Keywords: pruning, sparse matrix, memory footprint, model size, model compression
TL;DR: We present a new pruning method and sparse matrix format to enable high index compression ratio and parallel index decoding process.
Abstract: Weight pruning has proven to be an effective method in reducing the model size and computation cost while not sacrificing the model accuracy. Conventional sparse matrix formats, however, involve irregular index structures with large storage requirement and sequential reconstruction process, resulting in inefficient use of highly parallel computing resources. Hence, pruning is usually restricted to inference with a batch size of one, for which an efficient parallel matrix-vector multiplication method exists. In this paper, a new class of sparse matrix representation utilizing Viterbi algorithm that has a high, and more importantly, fixed index compression ratio regardless of the pruning rate, is proposed. In this approach, numerous sparse matrix candidates are first generated by the Viterbi encoder, and then the one that aims to minimize the model accuracy degradation is selected by the Viterbi algorithm.

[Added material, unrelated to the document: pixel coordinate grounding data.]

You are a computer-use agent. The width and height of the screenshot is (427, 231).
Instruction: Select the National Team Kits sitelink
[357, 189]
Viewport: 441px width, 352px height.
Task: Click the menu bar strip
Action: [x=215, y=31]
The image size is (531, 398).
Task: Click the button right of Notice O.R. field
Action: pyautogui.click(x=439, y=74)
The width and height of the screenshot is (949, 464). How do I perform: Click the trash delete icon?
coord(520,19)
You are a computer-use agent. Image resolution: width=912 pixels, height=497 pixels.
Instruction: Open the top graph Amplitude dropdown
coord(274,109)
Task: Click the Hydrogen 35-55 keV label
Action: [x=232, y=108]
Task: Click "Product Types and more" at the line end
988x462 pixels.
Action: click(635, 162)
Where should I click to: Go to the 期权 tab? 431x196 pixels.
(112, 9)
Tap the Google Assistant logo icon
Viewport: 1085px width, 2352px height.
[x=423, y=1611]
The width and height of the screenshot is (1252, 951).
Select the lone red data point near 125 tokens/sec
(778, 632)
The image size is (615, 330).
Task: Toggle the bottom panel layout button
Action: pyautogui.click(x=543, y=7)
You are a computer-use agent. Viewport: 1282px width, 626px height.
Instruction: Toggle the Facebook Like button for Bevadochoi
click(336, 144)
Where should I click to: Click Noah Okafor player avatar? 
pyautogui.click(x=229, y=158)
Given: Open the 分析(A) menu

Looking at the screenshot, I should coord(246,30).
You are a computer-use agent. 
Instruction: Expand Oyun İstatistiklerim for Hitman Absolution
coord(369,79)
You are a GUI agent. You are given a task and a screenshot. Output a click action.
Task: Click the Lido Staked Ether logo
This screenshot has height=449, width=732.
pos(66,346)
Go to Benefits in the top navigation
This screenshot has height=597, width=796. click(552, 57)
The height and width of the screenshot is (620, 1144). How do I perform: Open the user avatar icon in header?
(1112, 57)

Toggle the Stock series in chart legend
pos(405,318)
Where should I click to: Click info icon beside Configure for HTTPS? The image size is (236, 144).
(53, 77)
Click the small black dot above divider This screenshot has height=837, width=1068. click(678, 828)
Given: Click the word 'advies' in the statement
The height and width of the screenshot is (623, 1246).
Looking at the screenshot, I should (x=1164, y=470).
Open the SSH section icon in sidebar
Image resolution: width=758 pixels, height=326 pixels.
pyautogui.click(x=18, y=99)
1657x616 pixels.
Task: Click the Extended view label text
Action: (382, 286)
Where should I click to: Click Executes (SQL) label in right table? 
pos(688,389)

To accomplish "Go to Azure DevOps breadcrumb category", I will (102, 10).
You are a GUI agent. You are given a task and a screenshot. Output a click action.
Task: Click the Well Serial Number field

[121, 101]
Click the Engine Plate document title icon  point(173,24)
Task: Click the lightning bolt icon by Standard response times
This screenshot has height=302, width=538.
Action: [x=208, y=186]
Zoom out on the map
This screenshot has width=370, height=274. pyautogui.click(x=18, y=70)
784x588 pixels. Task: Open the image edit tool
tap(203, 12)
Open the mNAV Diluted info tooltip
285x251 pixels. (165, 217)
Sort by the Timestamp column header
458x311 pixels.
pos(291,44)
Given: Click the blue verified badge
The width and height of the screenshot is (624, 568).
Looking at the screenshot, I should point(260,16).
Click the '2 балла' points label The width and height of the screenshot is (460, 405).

The model pruning process based on the proposed Viterbi encoder and Viterbi algorithm is highly parallelizable, and can be implemented efficiently in hardware to achieve low-energy, high-performance index decoding process. Compared with the existing magnitude-based pruning methods, index data storage requirement can be further compressed by 85.2% in MNIST and 83.9% in AlexNet while achieving similar pruning rate. Even compared with the relative index compression technique, our method can still reduce the index storage requirement by 52.7% in MNIST and 35.5% in AlexNet.